— start Text block —

I know the method you use. Unfortunately you can’t really manage handlers with it. I have quite a few in my 200+ tasks playbook. As far as I’m concerned, roles are the way to go. (Waiting for jlehtone to chime in here.)
I do have handlers in mine, they work fine with the way I’ve done it. The one I have mentioned showing the directory structure is a role, but with a load of features that it’s dealing with. Roles can be simple one-off things, but they can also be complex.
Mine does lack some of those default and main directories, but that’s just the way I’ve done it because I’m not publishing it anywhere.
Roles can indeed be complex and when a play does include_role it can name task-file. The System Roles (in rhel-system-roles) are clearly not simple.
This reveals another aspect. You have written the role for three different distros and its tasks probably include role-vars based on where the role is used.
The ansible-galaxy role init creates a skeleton for role – empty ‘main.yml’ in every directory.
Correct, a combination of when: fields with ansible_distribution, as well as going further with ansible_distribution_major_version depending on EL7 or EL8 for example.
Yup, true, I just got rid of those parts that I didn’t need, as mentioned, I’m not publishing it anywhere, so it was superfluous to my needs. But I do have roles where I have left these because I distribute them.

— end Text block —
— start Source excerpt —

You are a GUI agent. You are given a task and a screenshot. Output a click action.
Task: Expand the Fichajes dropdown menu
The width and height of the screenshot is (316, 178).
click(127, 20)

— end Source excerpt —

▶ **What you will do**:
Quote the Ansible roles discussion word for word from "This reveals another" to "I distribute them.".

▶ **The reply**:
This reveals another aspect. You have written the role for three different distros and its tasks probably include role-vars based on where the role is used.
The ansible-galaxy role init creates a skeleton for role – empty ‘main.yml’ in every directory.
Correct, a combination of when: fields with ansible_distribution, as well as going further with ansible_distribution_major_version depending on EL7 or EL8 for example.
Yup, true, I just got rid of those parts that I didn’t need, as mentioned, I’m not publishing it anywhere, so it was superfluous to my needs. But I do have roles where I have left these because I distribute them.